Spectrum of Laplacian with zero Dirichlet and Neumann data

Question

Let $\Omega$ be a bounded domain with sufficiently smooth(say piece-wise smooth) boundary and consider the Laplacian eigenvalue problem with the given boundary condition(Cauchy BV ) \begin{cases} -\Delta u=\lambda u \text{, $\,\,\,\, \Omega$} \\ \frac{\partial u}{\partial n}=u=0 \text{,$\,\,\,\,\, \partial\Omega$.} \end{cases} What are some examples of $\Omega$ with explicitly known spectrum? In particular, what are the spectra for $\Omega$=disk, circular annulus, regular polygon?

Any references would be highly appreciated.

$\textbf{Remark:}$ The above problem is a generalization of this question.

Answer 1

The given BVP has no non-trivial solution.
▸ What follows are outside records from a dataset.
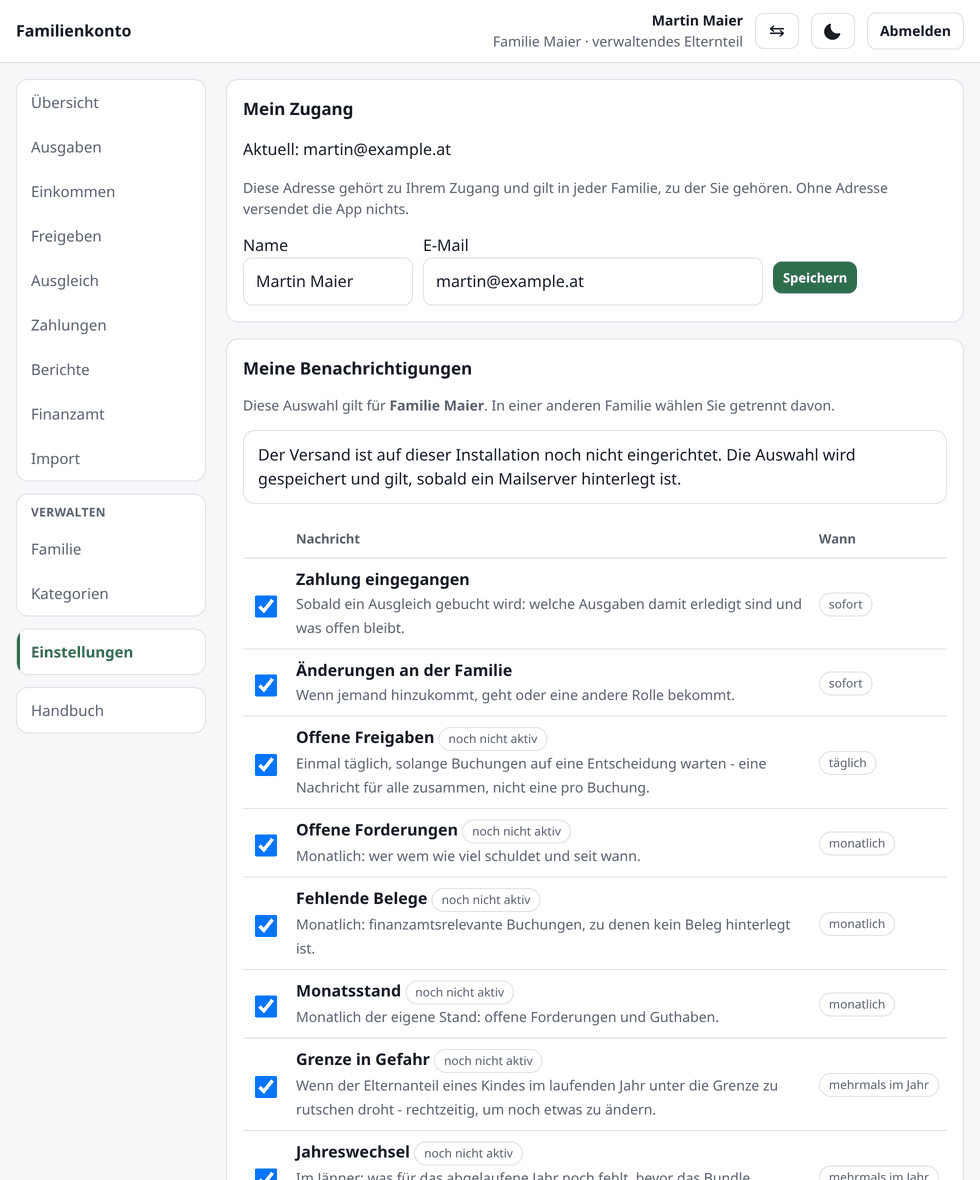Click the Abmelden button
Screen dimensions: 980x1180
pyautogui.click(x=915, y=31)
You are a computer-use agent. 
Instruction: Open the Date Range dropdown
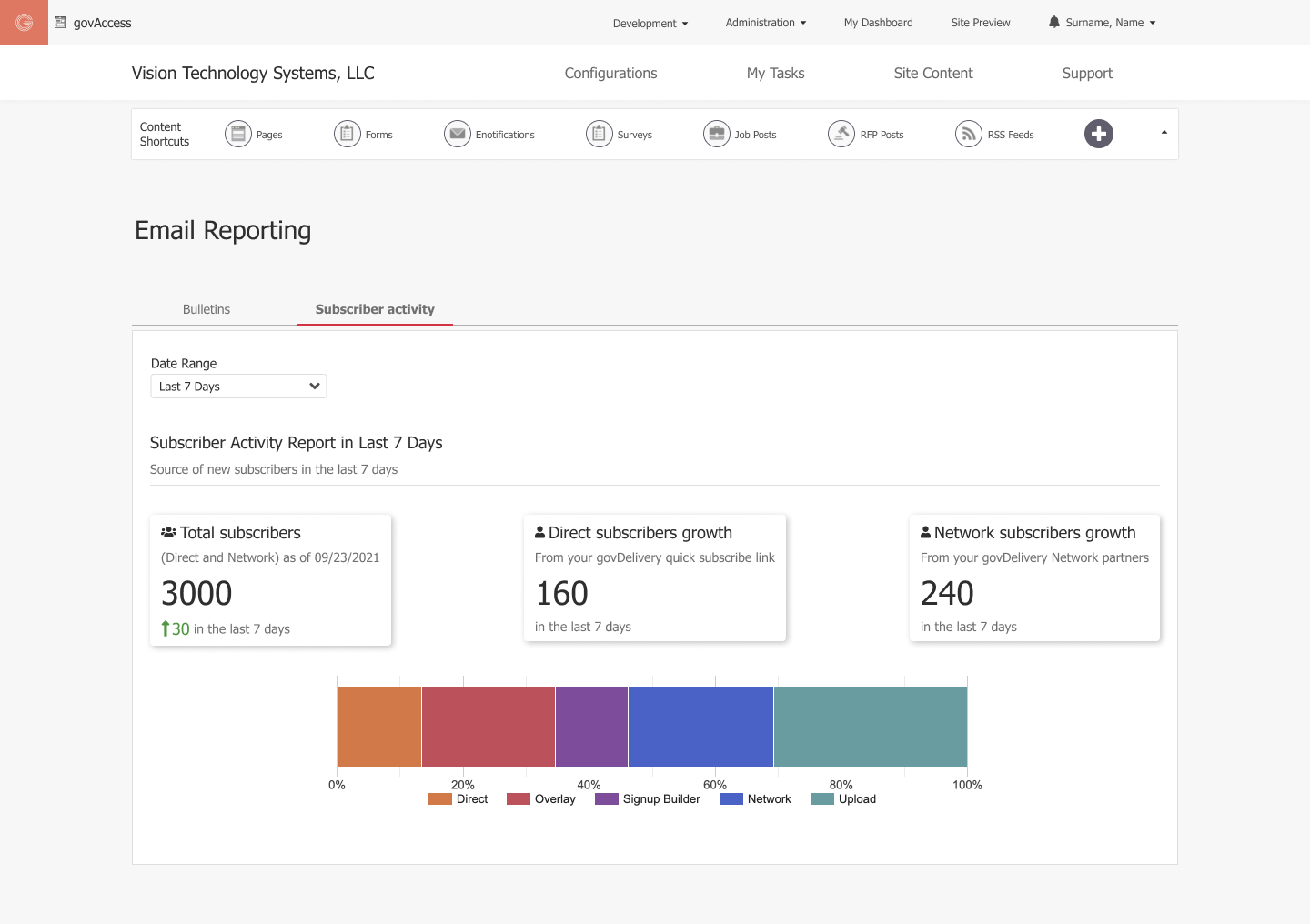pyautogui.click(x=238, y=386)
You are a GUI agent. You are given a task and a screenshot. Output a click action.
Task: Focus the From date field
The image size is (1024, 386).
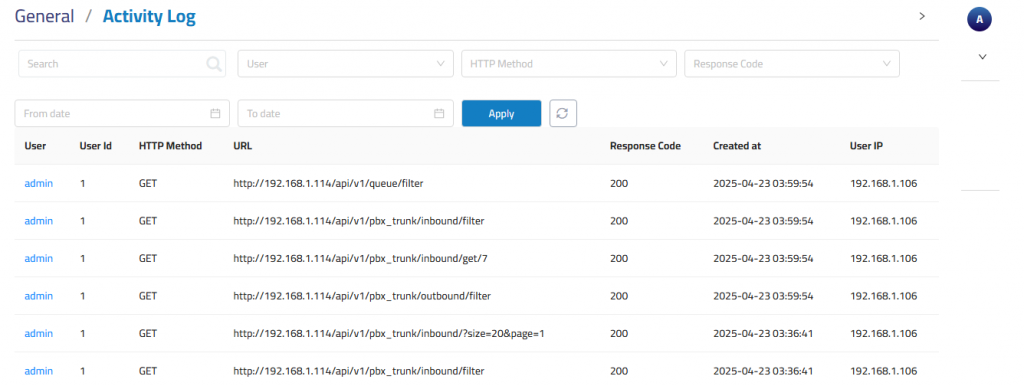122,113
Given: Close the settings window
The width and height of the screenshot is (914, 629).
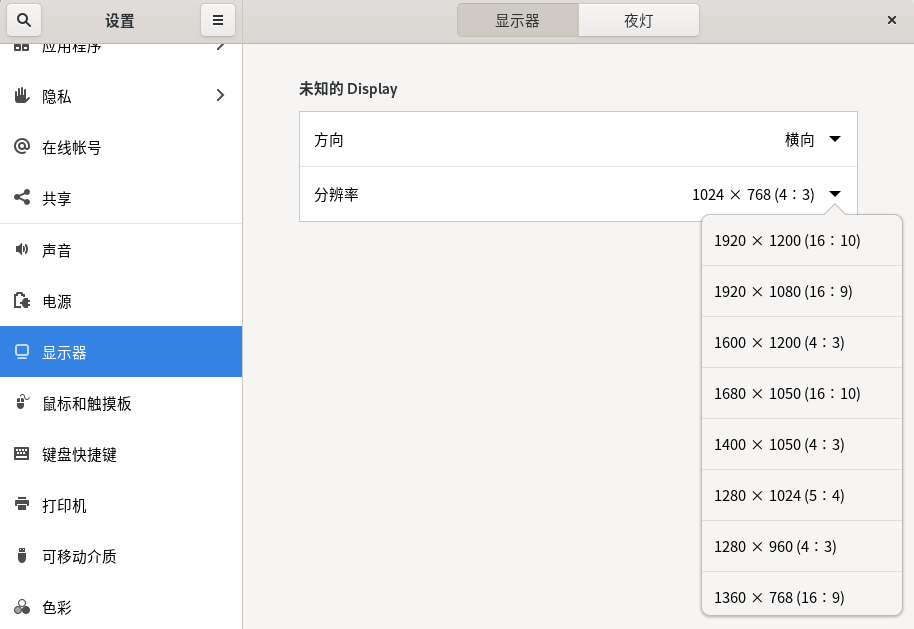Looking at the screenshot, I should pyautogui.click(x=891, y=20).
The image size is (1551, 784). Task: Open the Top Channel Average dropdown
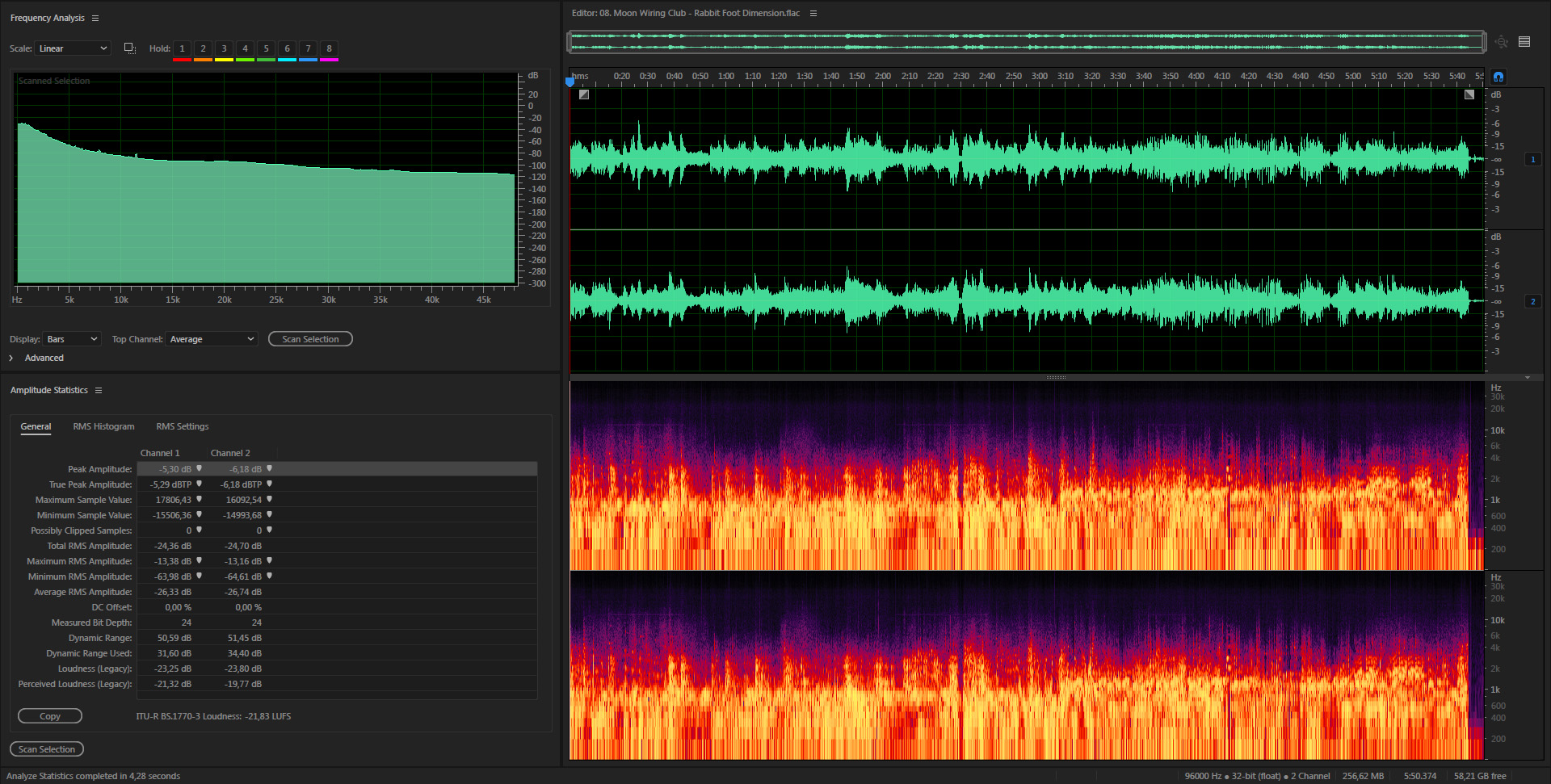(x=212, y=339)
This follows immediately from Rellich's formula which states a non-zero eigenfunction $u$ corresponding to an eigenvalue $\lambda$ for the Dirichlet eigenvalue problem on $\Omega$ satisfies the following

$$\lambda=\frac{\int_{\partial\Omega}(\frac{\partial u}{\partial n})^2\frac{\partial(r^2)}{\partial n}ds}{4\int_\Omega u^2dA},$$ where $r^2=x_1^2+x_2^2,$ $dA$ is the area measure and $ds$ is arc-length measure.